W tej samej chwili, kiedy miałem powoli rozpiąć jej zamek od szortów, ktoś złapał mnie za ramiona i pociągnął do tyłu.
- Co jest kurwa? - zakląłem odwracając się i ujrzałem Chaza. - Ty pierdolony idioto, byłem zajęty
- Zamknij się do cholery - powiedział wyraźnie poirytowany. - Słuchaj. Widziałem Delilah, stała sama w deszczu przy bibliotece publicznej po drugiej stronie ulicy
- Co? Jest 1 w nocy. Dlaczego nie odwiozłeś jej do domu? - zapytałem.
- Zaproponowałem jej to, ale nie zgodziła się. Naprawdę próbowałem, ale cały czas powtarzała, że jej ojciec jest już w drodze - wzruszył ramionami.
Przejechałem palcami po włosach, wyminąłem go i przepychałem się między innymi.
- Uważaj na dom. Wrócę - rzekłem to Ryana, który stał tuż przy drzwiach. Skinął głową na co wziąłem kluczyki od samochodu i pobiegłem do niego. Wsiadłem do samochodu i odpaliłem silnik. Wyjechałem z podjazdu i jechałem w kierunku biblioteki.
Padało coraz bardziej, a uderzenia piorunów nie dawały o sobie zapomnieć. Spojrzałem na czas i była 1:13. Przejechałem na czerwonym świetle i wyprzedziłem wszystkie samochody. Kilka osób zatrąbiło na mnie i przeklinało. Deszcz zaczął padać mocniej, głośno uderzał o maskę samochodu co cholernie mnie wkurwiało więc włączyłem radio.
Skręciłem w lewo i pojechałem prosto. Nie minęło dużo czasu i byłem na parkingu biblioteki. Wyskoczyłem z samochodu rozglądając się za nią, ale nigdzie jej nie widziałem.
- Delilah? - krzyknąłem i pobiegłem przed siebie. Siedziała na ławce z książką w ręce.
- Delilah? - powiedziałem na co uniosła głowę. Po chwili ją spuściła i otarła oczy. Czy ona płakała?
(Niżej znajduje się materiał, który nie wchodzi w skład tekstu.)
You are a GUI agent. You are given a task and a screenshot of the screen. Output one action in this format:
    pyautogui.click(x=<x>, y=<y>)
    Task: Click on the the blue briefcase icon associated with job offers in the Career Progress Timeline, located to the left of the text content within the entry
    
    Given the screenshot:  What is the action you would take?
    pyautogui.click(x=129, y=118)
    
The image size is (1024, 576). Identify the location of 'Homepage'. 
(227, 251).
- Co ty tu robisz? Do kurwy nędzy, jest 1 w nocy. Jak się tu dostałaś? - zapytałem podchodząc bliżej.
- Przyszłam - powiedziała cicho, zamknęła książkę i spojrzała na mnie.
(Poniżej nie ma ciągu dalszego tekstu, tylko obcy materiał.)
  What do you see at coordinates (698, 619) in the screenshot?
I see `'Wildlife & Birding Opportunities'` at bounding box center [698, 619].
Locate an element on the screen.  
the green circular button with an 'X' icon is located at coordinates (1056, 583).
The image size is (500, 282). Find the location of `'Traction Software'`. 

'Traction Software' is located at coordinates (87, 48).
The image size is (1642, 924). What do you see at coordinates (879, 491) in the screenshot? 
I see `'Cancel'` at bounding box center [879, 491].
- Chodź, zawiozę cię do domu. Jesteś przemoczona - podałem jej rękę, ale nie złapała jej.
- Nie chcę wracać do domu. Chcę tu zostać - odwróciła ode mnie wzrok.
- W porządku, po prostu chodź do samochodu. Będziesz mogła tam siedzieć tak długo, aż będziesz chciała wrócić do domu. A teraz, chodźmy - złapałem ją za ramię, ale znowu nie wstała.
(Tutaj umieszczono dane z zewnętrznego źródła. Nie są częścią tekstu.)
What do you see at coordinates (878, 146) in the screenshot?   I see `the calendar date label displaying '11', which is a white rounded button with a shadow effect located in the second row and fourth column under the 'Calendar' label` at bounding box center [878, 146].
- Ja pierdole, nie bądź tak kurewsko uparta Delilah. Będziesz kurwa chora. Po prostu chodź ze mną - podniosłem głoś co najprawdopodobniej ją przestraszyło, bo siedziała tam nie ruszając się i patrzyła na mnie nie mrugając.
- Przepraszam, nie chciałem krzyczeć. Po prostu chodź - powiedziałem tym razem łagodnym głosem. Zamknęła oczy na kilka sekund i skinęła głową.
Wziąłem ją za rękę i prowadziłem przez parking. Krzyknęła kiedy prawie się poślizgnęła. Zaśmiałem się z jej reakcji, ponieważ wiedziałem, że nie upadnie, nie pozwolił bym na to. Otworzyłem drzwi od strony pasażera i zamknąłem je jak wsiadła. Pobiegłem na drugą stronę i gwałtownie otworzyłem drzwi wsiadając do środka.
Odwróciłem się w stronę tylnego siedzenia i chwyciłem koszulkę oraz ręcznik, które nosiłem na treningi. Podałem jej ręcznik aby wytarła się, a koszulką wytarłem swoją twarz i ramiona.
- Chcesz powiedzieć mi dlaczego byłaś w bibliotece o 1 w nocy? Czy muszę cię do tego zmusić? - zapytałem patrząc kiedy wycierała swoje długie nogi i ramiona ręcznikiem.
- Nie wiem. Lubię być sama - wzruszyła ramionami.
- To powód od którego masz pokój Delilah, a nie od robienia takiego głupstwa jak to. Po pierwsze, jak wydostałaś się z domu?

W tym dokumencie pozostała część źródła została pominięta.